**Task prompt:**
Only lines holding "panel" are needed; copy each of them from the data below.

*** Given information ***

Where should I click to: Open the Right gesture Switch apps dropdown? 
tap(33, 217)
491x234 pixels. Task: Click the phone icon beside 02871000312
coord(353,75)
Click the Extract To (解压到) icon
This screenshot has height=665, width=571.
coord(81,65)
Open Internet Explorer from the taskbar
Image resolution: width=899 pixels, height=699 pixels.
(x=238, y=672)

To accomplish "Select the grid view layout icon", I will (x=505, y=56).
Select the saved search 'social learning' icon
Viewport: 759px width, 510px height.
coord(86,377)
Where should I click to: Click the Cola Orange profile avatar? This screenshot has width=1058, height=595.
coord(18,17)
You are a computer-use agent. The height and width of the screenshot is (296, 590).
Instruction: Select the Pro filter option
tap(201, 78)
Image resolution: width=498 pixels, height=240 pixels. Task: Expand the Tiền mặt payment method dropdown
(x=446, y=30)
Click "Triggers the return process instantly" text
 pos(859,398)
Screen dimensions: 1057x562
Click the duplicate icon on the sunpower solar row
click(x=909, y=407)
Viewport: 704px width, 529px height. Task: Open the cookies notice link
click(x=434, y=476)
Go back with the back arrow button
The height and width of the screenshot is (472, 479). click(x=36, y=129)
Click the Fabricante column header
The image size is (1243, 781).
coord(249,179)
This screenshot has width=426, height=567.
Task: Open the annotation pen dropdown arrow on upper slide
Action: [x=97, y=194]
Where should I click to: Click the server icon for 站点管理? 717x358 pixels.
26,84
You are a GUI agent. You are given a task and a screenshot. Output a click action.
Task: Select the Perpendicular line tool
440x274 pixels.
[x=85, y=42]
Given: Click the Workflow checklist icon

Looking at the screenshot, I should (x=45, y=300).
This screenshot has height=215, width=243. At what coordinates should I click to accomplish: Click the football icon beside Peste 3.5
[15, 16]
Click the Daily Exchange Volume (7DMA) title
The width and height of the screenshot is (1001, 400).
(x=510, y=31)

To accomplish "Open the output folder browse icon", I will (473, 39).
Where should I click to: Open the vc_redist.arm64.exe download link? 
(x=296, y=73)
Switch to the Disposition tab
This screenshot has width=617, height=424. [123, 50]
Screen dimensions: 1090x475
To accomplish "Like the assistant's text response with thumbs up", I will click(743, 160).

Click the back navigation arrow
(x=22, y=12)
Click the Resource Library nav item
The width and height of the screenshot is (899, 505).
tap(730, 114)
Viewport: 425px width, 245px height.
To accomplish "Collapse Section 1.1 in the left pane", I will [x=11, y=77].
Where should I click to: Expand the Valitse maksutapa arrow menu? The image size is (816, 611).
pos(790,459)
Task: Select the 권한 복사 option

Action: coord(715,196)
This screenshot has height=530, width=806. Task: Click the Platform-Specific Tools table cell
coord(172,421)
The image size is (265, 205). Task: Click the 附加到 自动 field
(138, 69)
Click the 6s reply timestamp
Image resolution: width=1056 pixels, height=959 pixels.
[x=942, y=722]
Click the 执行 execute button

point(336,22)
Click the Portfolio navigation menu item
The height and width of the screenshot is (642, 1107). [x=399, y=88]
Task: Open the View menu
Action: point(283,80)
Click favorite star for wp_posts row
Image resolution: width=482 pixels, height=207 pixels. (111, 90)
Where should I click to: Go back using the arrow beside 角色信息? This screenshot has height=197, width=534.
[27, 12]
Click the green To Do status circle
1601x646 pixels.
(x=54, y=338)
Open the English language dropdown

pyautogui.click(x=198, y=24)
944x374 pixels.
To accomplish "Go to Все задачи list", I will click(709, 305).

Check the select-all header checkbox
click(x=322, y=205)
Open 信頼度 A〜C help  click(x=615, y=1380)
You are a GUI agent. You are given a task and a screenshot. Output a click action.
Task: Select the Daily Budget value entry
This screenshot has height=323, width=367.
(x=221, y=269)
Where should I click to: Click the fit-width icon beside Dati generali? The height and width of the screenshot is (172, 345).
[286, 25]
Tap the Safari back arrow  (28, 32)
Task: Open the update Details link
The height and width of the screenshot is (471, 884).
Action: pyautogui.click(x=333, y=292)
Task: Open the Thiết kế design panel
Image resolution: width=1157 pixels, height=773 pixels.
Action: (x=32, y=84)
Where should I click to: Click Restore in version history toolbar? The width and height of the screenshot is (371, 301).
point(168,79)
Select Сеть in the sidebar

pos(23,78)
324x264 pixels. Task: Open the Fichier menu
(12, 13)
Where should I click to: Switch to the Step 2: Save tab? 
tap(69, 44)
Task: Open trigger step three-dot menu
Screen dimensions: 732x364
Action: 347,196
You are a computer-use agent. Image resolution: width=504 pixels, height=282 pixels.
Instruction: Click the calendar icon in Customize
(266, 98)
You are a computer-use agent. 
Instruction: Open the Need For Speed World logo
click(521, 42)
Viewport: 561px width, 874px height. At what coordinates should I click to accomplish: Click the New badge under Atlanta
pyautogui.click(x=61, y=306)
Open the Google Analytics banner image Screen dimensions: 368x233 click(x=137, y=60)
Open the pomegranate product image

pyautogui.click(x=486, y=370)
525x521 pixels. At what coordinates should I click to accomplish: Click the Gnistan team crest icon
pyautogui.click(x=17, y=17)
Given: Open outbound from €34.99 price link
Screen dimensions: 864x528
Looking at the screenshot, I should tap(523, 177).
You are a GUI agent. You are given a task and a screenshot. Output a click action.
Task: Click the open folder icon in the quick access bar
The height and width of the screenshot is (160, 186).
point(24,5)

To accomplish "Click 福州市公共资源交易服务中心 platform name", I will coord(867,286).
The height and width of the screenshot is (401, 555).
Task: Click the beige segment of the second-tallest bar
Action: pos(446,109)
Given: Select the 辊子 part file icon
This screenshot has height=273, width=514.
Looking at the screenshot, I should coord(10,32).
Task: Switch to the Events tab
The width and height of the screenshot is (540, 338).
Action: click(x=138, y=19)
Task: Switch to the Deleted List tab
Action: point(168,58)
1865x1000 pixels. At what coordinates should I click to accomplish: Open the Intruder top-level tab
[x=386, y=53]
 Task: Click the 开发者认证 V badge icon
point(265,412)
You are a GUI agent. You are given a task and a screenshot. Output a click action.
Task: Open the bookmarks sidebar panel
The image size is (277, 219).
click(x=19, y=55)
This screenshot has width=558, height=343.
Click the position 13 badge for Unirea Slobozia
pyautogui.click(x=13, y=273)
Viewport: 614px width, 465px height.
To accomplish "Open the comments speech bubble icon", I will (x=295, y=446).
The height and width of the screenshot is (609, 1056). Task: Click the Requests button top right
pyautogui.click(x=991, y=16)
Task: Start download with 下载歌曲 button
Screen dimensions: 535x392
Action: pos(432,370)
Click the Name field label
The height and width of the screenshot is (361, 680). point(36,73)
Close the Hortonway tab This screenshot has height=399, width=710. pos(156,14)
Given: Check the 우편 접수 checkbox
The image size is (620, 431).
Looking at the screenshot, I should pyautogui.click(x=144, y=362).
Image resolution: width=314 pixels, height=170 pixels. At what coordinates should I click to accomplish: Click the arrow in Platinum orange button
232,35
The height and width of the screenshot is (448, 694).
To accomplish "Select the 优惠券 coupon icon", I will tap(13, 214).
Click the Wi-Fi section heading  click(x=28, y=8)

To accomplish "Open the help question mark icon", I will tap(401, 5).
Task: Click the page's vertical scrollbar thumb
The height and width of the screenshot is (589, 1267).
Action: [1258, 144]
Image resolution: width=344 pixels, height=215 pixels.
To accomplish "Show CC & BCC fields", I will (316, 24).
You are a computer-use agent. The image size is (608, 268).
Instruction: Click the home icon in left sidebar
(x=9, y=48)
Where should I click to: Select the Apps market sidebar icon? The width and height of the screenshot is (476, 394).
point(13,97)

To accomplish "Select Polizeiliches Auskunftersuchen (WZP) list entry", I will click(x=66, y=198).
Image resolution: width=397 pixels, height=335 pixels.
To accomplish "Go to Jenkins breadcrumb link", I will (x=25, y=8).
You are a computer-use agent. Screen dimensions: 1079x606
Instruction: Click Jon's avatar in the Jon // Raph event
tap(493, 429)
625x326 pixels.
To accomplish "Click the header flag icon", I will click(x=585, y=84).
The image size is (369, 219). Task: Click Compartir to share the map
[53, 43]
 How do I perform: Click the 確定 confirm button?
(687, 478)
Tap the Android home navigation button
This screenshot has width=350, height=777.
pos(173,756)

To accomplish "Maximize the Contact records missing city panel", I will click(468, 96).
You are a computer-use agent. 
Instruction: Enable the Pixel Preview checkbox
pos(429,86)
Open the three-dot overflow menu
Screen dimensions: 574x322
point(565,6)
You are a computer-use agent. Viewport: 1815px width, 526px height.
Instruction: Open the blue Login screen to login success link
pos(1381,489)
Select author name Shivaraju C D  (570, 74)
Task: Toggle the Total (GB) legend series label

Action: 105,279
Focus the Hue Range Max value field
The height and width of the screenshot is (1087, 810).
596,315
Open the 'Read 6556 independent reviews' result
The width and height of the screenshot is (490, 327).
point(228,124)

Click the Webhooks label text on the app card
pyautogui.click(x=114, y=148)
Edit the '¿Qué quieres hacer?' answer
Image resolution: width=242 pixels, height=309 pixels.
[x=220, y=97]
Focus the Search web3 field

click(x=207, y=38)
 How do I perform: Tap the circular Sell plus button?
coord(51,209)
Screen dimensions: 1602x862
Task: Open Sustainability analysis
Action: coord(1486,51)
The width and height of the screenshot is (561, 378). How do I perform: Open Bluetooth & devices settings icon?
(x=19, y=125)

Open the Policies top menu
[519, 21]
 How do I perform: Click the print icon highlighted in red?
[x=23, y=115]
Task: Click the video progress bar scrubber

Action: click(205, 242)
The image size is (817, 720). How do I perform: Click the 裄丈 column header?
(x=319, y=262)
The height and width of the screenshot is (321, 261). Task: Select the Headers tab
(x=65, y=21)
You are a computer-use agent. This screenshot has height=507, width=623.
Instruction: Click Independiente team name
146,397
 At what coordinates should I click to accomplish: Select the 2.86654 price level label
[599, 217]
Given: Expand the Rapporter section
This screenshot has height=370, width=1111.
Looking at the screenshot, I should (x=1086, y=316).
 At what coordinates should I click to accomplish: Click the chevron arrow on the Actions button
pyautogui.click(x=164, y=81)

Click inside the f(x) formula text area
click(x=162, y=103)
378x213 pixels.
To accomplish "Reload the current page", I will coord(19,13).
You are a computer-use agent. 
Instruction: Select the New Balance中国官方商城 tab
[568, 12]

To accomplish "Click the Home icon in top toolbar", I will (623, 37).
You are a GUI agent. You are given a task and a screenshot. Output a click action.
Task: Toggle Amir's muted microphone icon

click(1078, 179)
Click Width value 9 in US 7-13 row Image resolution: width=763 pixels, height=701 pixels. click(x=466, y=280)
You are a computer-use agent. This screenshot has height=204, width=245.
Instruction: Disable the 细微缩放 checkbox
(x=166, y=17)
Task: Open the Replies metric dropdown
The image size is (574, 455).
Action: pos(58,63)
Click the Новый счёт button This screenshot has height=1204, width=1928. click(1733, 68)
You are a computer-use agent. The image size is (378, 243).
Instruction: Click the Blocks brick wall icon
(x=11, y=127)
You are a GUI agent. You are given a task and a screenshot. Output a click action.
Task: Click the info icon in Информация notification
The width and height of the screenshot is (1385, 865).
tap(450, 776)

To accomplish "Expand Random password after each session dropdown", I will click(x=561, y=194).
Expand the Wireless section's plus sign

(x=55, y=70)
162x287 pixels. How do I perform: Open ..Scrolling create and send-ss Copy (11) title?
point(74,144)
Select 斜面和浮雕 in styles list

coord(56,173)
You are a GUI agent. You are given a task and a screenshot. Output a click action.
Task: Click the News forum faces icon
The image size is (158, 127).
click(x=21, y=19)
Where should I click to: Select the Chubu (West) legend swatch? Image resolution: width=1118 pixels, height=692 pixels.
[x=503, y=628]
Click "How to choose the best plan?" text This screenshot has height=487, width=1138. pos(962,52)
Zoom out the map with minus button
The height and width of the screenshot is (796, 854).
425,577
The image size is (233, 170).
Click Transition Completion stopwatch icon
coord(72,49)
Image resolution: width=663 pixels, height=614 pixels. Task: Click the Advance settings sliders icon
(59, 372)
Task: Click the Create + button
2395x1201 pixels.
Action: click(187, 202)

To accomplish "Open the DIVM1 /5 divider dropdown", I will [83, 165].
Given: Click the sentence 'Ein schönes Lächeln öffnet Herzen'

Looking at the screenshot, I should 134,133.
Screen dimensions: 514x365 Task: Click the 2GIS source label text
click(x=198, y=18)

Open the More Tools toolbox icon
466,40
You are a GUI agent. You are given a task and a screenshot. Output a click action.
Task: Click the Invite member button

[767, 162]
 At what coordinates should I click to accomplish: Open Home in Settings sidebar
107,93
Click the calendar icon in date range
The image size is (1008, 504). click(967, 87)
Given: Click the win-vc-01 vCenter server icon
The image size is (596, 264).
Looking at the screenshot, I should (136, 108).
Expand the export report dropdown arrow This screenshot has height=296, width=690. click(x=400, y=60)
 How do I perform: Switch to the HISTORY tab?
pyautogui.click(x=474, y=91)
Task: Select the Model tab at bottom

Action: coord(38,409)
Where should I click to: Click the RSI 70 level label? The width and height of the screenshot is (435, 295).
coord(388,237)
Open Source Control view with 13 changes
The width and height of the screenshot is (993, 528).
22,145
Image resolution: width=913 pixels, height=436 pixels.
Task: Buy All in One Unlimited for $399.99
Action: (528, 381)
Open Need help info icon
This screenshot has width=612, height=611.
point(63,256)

***

**Solution:**
Task: Open the Thiết kế design panel
Task: Open the bookmarks sidebar panel
To accomplish "Maximize the Contact records missing city panel", I will click(468, 96).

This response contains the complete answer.